Hashing


  • SIFT1M[161MB]  GIST1M[2.6GB]

    Source:  Aude Oliva, Antonio Torralba
    Description:

    We provides several evaluation sets to evaluate the quality of approximate nearest neighbors search algorithm on different kinds of data and varying database sizes. In particular, we provide a very large set of 1 billion vectors, to our knowledge this is the largest set provided to evaluate ANN methods.

    Each comprises 3 subsets of vectors:

    (1) base vectors: the vectors in which the search is performed

    (2) query vectors

    (3) learning vectors: to find the parameters involved in a particular method

    In addition, we provide the groundtruth for each set, in the form of the pre-computed k nearest neighbors and their square Euclidean distance.

    We use three different file formats:

    (1) The vector files are stored in .bvecs or .fvecs format.

    (2) The groundtruth file in is .ivecs format.

    Vector set dimension nb base vectors nb query vectors nb learn vectors file format
    SIFT1M 128 1,000,000 10,000 100,000 fvecs
    GIST1M 960 1,000,000 1,000 500,000 fvecs
  • CIFAR-10[160MB]

    Source:  Alex Krizhevsky, Vinod Nair, and Geoffrey Hinton. 2009
    Description:

    The CIFAR-10 dataset consists of 60000 32x32 colour images in 10 classes, with 6000 images per class. There are 50000 training images and 10000 test images.

    The dataset is divided into five training batches and one test batch, each with 10000 images. The test batch contains exactly 1000 randomly-selected images from each class. The training batches contain the remaining images in random order, but some training batches may contain more images from one class than another. Between them, the training batches contain exactly 5000 images from each class. Here are the classes in the dataset:airplane?automobile、bird、cat、deer、dog、frog、horse、ship、truck.

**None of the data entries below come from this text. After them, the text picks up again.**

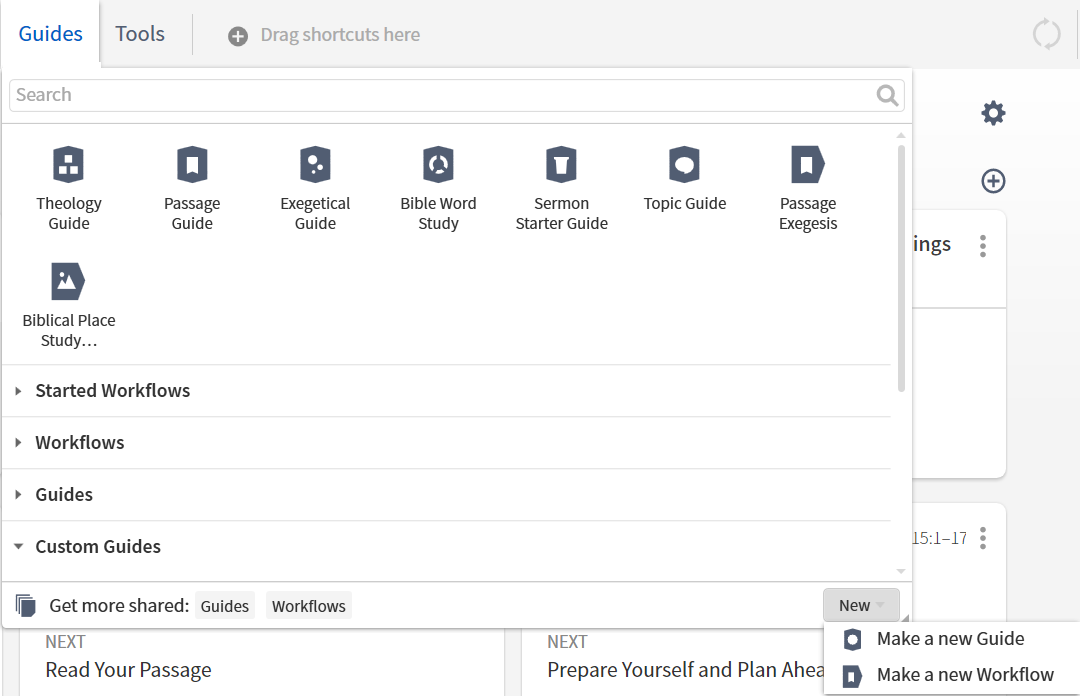Image resolution: width=1080 pixels, height=696 pixels.
Task: Open the Exegetical Guide
Action: coord(315,185)
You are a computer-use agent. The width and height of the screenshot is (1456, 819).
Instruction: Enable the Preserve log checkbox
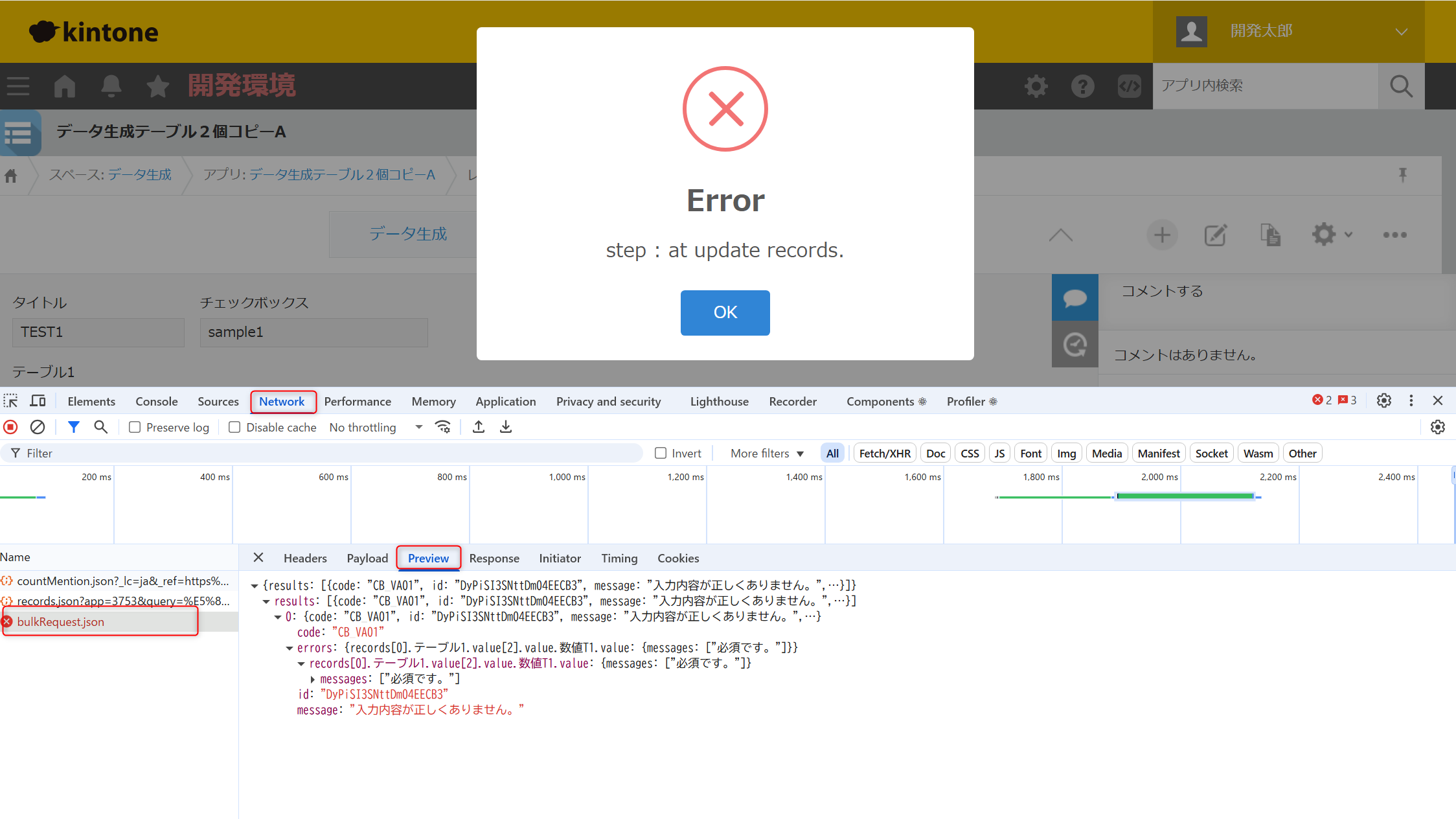pos(135,427)
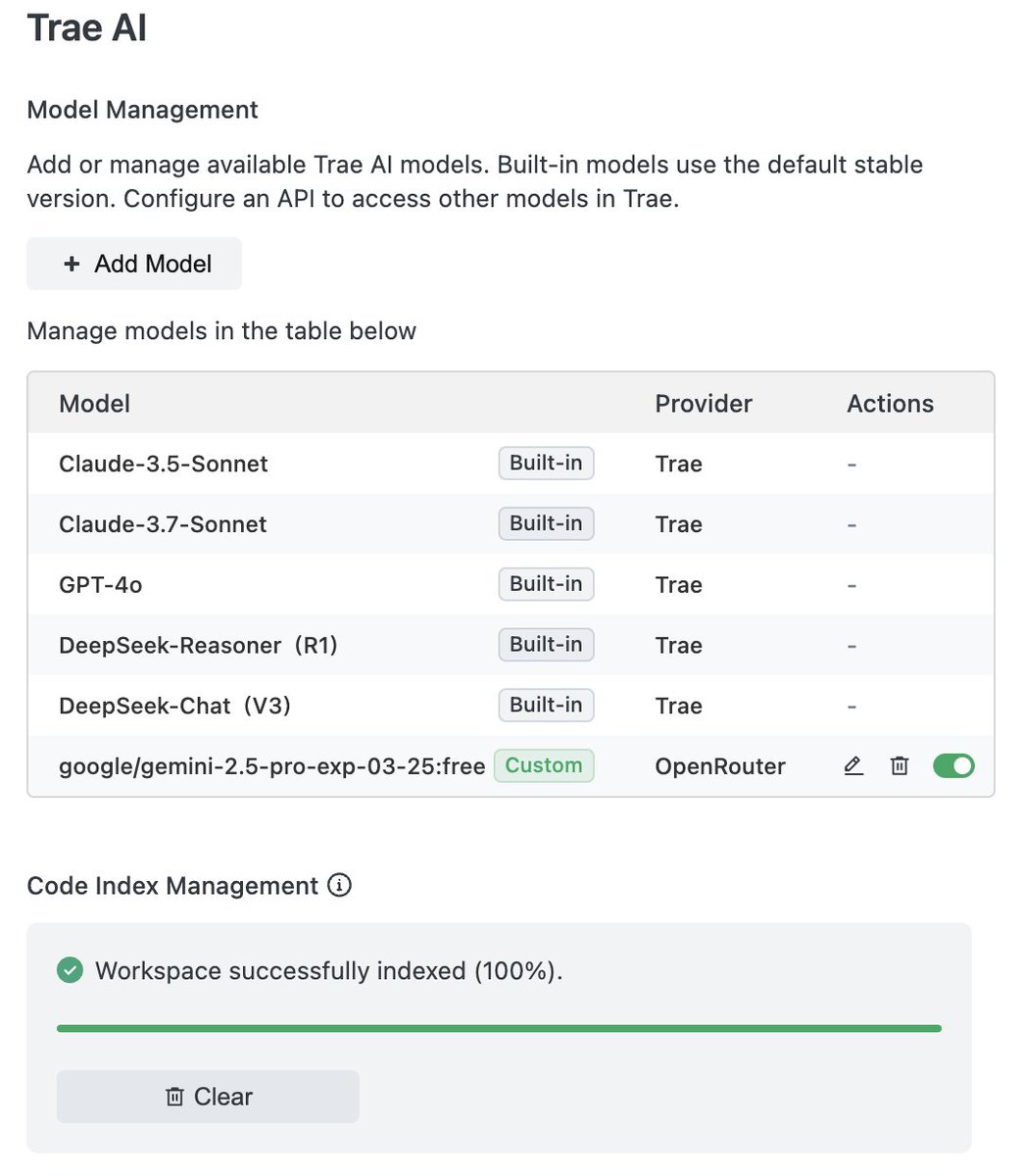Click the DeepSeek-Chat (V3) model entry
This screenshot has height=1176, width=1023.
coord(174,707)
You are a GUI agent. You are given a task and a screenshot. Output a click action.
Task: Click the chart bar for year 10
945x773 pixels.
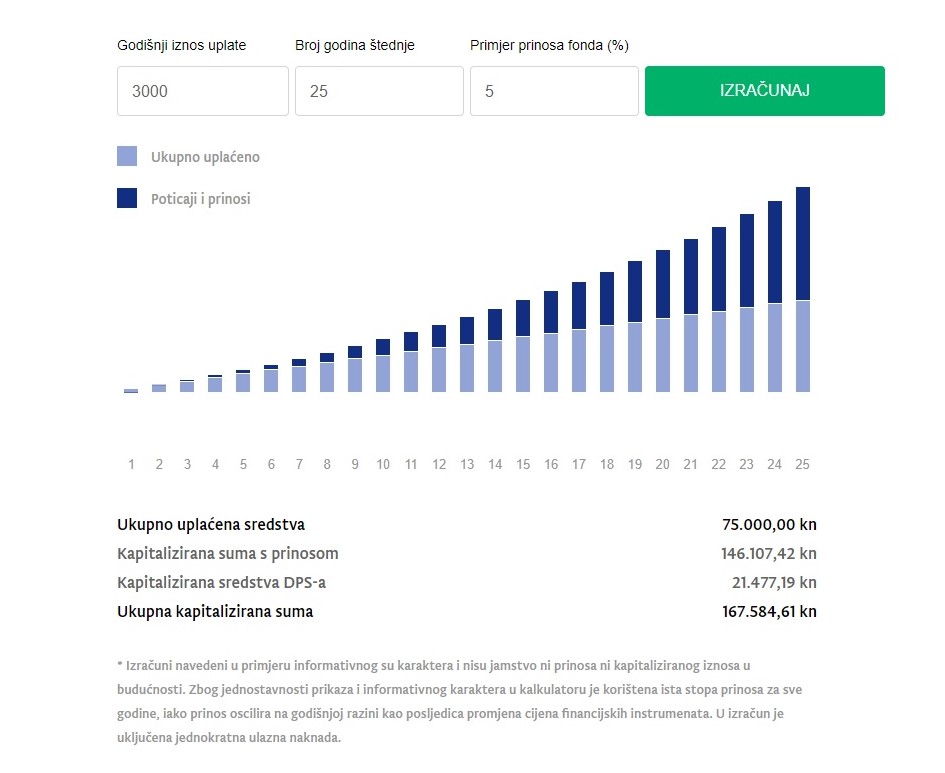(383, 366)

    The classes are completely mutually exclusive. There is no overlap between automobiles and trucks. "Automobile" includes sedans, SUVs, things of that sort. "Truck" includes only big trucks. Neither includes pickup trucks.

  • NUSWIDE[1.2GB]

    Source:  Lab for Media Search in National University of Singapore. 2009
    Description:

    A Real-World Web Image Dataset from National University of Singapore.Here we Description a web image dataset created by Lab for Media Search in National University of Singapore. The dataset includes:

    (1) 269,648 images and the associated tags from Flickr, with a total number of 5,018 unique tags;

    (2) six types of low-level features extracted from these images, including 64-D color histogram, 144-D color correlogram, 73-D edge direction histogram, 128-D wavelet texture, 225-D block-wise color moments and 500-D bag of words based on SIFT descriptions;

    (3) ground-truth for 81 concepts that can be used for evaluation.

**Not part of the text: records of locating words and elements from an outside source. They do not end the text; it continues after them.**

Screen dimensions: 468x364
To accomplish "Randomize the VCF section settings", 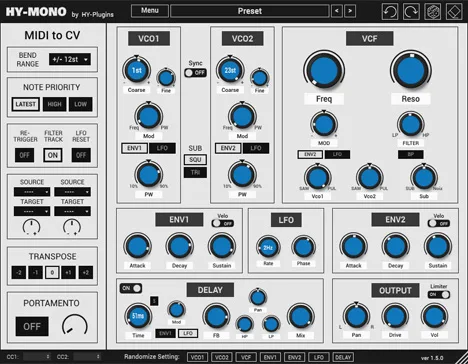I will [x=246, y=357].
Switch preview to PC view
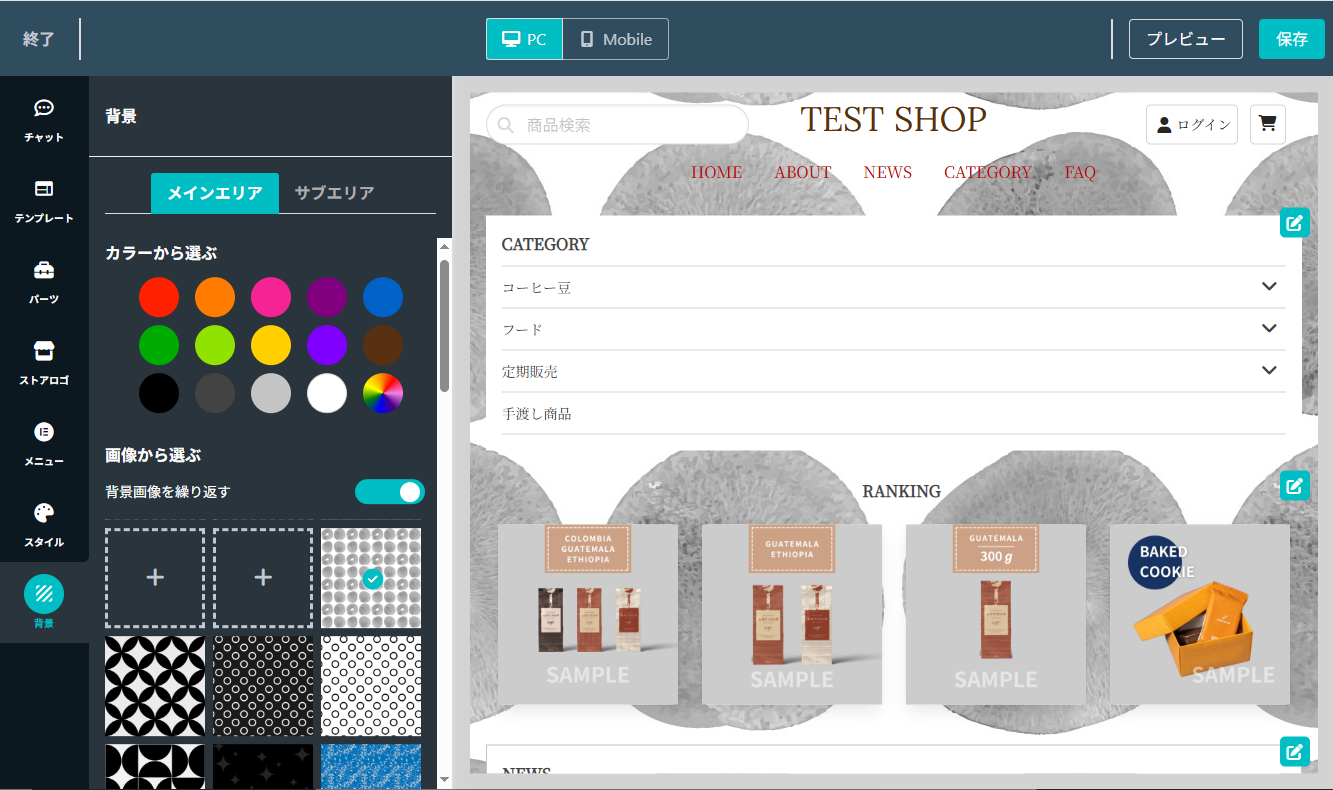 (x=525, y=39)
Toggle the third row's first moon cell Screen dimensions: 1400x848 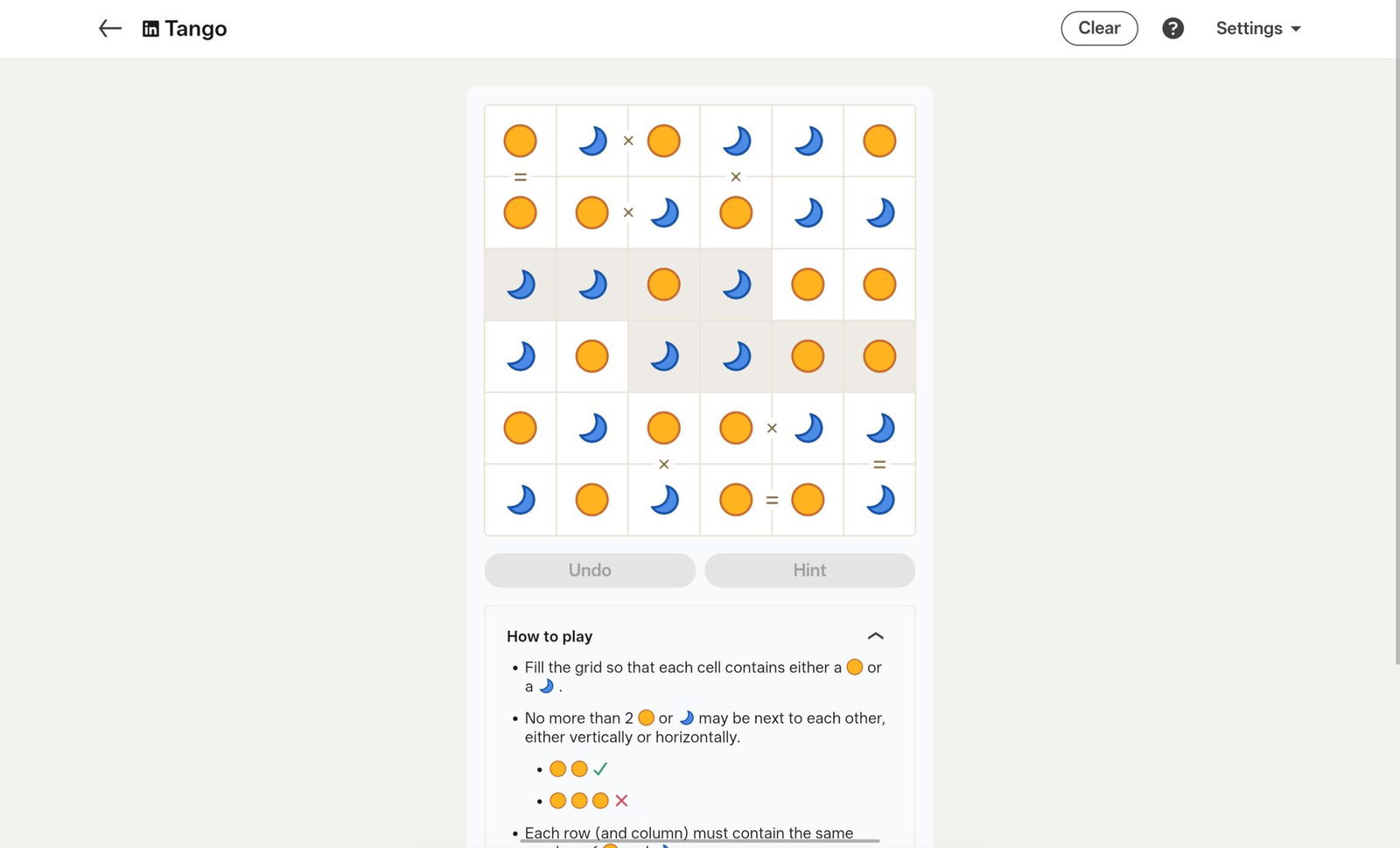(520, 284)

    Based on this dataset, we identify several research issues on web image annotation and retrieval. We also provide the baseline results for web image annotation by learning from the tags using the traditional k-NN algorithm. The benchmark results show that it is possible to learn models from these data to help general image retrieval.

  • ImageNet[1TB]

    Source:  The ImageNet Large Scale Visual Recognition Challenge. 2017
    Description:

    ImageNet is an image database organized according to the WordNet hierarchy (currently only the nouns), in which each node of the hierarchy is depicted by hundreds and thousands of images. Currently we have an average of over five hundred images per node. We hope ImageNet will become a useful resource for researchers, educators, students and all of you who share our passion for pictures. Click here to learn more about ImageNet, Click here to join the ImageNet mailing list.

  • YouTubeFace

    Source:  the Singapore-based research center of the University of Illinois at Urbana-Champaign (UIUC). 2014
    Description:

    The data set contains 3,425 videos of 1,595 different people. All the videos were downloaded from YouTube. An average of 2.15 videos are available for each subject. The shortest clip duration is 48 frames, the longest clip is 6,070 frames, and the average length of a video clip is 181.3 frames.

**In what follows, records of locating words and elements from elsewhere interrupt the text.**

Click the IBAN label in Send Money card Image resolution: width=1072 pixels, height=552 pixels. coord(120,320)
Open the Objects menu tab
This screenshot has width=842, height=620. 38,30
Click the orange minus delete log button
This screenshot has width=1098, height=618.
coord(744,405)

    Number of videos per person
    videos 1 2 3 4 5 6
    people 591 471 307 167 51 8

    In designing our video data set and benchmarks we follow the example of the 'Labeled Faces in the Wild' LFW image collection. Specifically, our goal is to produce a large scale collection of videos along with labels indicating the identities of a person appearing in each video. In addition, we publish benchmark tests, intended to measure the performance of video pair-matching techniques on these videos. Finally, we provide descriptor encodings for the faces appearing in these videos, using well established descriptor methods.